Building Scalable Web Applications with Cloud Datastore

This article presents an overview of how to build large web applications with Datastore, a scalable, highly available, high-performance, and fully managed NoSQL database system. The article includes scenarios of full-fledged web applications that use Datastore jointly with other products in the Google Cloud (GCP) ecosystem.

Infrastructure administrators who manage database systems for large web applications face significant challenges. In particular, configuration changes can be complex and risky when unforeseen situations arise due to the stateful nature of those database systems. Before launching a new application, administrators must often spend a lot of time planning for capacity, such as the number of virtual machines (VMs), the amount of disk storage, and the network configuration that will achieve maximum throughput and minimal latency. This type of planning is challenging because there are many unknown factors, including the volume and frequency of open database connections and the evolution of usage patterns over time. Regular maintenance work is also necessary to upgrade database software and scale resources to meet growing demand.

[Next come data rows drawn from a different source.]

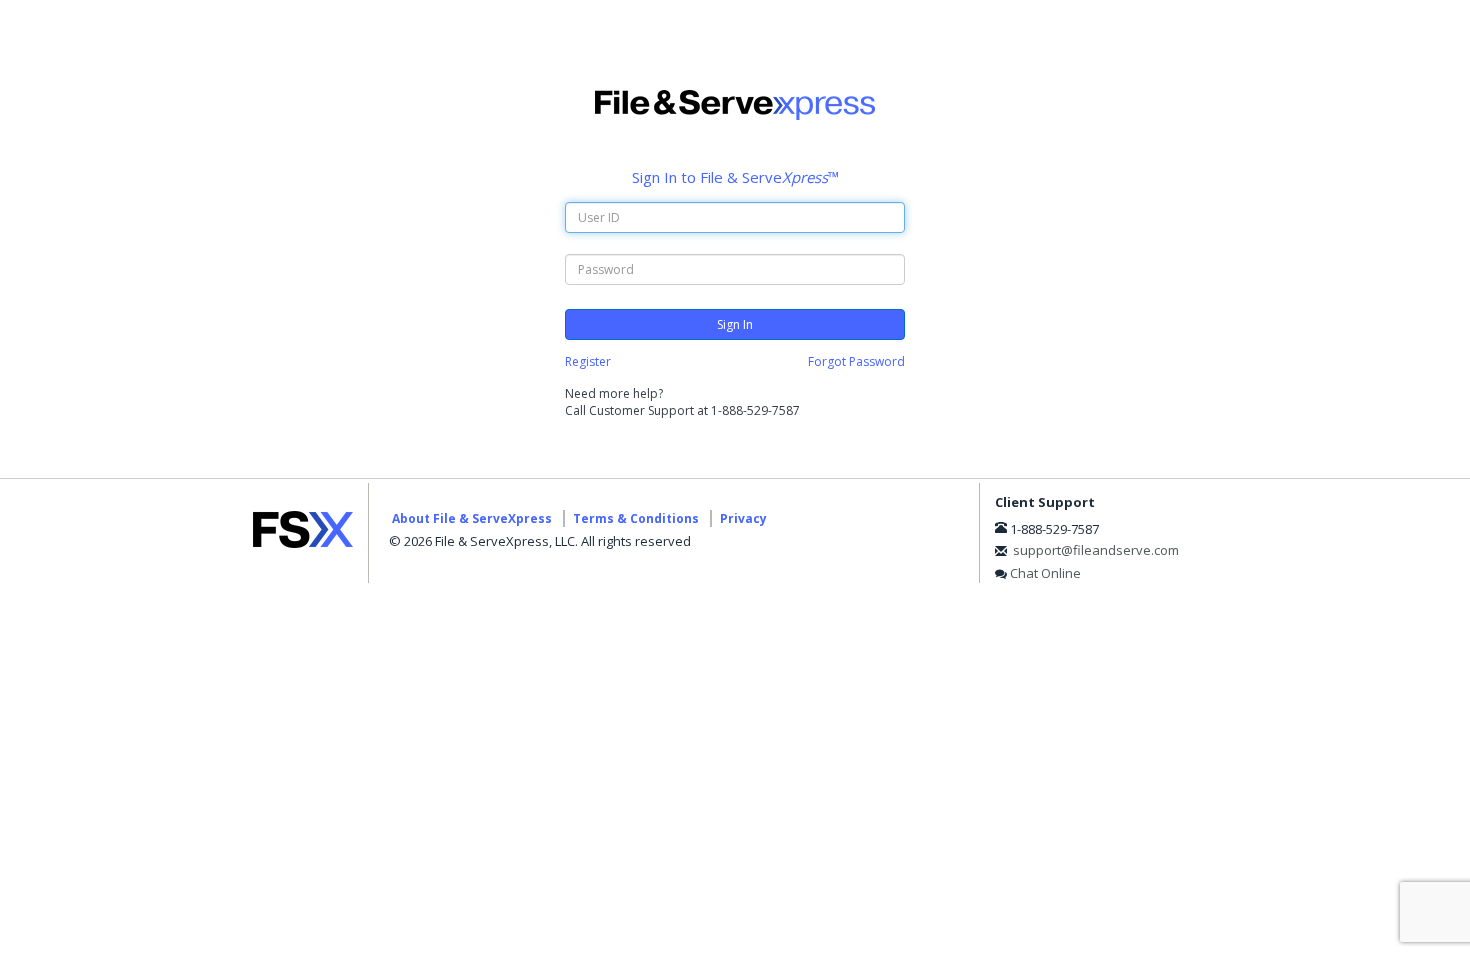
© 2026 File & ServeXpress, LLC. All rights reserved (540, 541)
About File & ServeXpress (472, 518)
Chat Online (1045, 573)
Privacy (743, 518)
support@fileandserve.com (1096, 550)
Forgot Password (856, 361)
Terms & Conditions (636, 518)
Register (588, 361)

All of this planning and maintenance takes time, money, and attention away from developing new application features, so it is important to find a balance between provisioning enough resources to handle heavy loads and overspending on unused resources. Datastore can help minimize these challenges to allow infrastructure administrators to focus on the application.

Use cases for Datastore

At a high level, Datastore is best suited for storing hierarchical, transactional data that has a flexible, non-relational schema. In particular, consider using Datastore if your web application requires some of the following:

  • Any amount of storage capacity: Datastore is agnostic to the amount of data stored. It handles amounts from kilobytes to petabytes in the same way, without affecting performance.
  • Atomicity, consistency, isolation, and durability (ACID) compliance: Datastore supports multi-document, ACID-compliant transactions.
  • Balanced consistency: Datastore offers the right balance of strong and eventual consistency. Ancestor queries and entity lookups by key are always strongly consistent, while all other queries are eventually consistent.
  • Indexing: Along with primary indexes, Datastore supports secondary and composite indexes.
  • Multi-tenancy: Datastore supports multi-tenant databases by providing separate data partitions, called namespaces, for multiple client organizations.
  • Autoscaling: Datastore scales up to tens of thousands of machines automatically, with no downtime. This scaling mechanism, which has been tested in App Engine for over 10 years, allows Datastore to serve millions of requests per second. Customers pay only for their actual usage based on storage size and the number of operations. See more information on Datastore pricing.
  • Security: Datastore encrypts all data automatically before it is written to disk. Datastore also offers identity and access management (IAM), which you can use to permit more granular access to specific resources and prevent unwanted access to other resources.
  • Redundancy: Datastore offers two levels of redundancy that are based on two different types of replication in multiple locations:

    • Regional replication: data is replicated in at least three different zones within the same region, which makes the database resilient to zonal outages. This type of replication is ideal if your top priority is achieving low write latency, in which case you might want to co-locate your application's compute machines in the same region.
    • Multi-region replication: data is replicated in multiple zones across at least two different regions, which results in increased availability and redundancy but higher write latency. A witness node is deployed in a third region to act as a tiebreaker between the two replicated regions, as the following diagram illustrates.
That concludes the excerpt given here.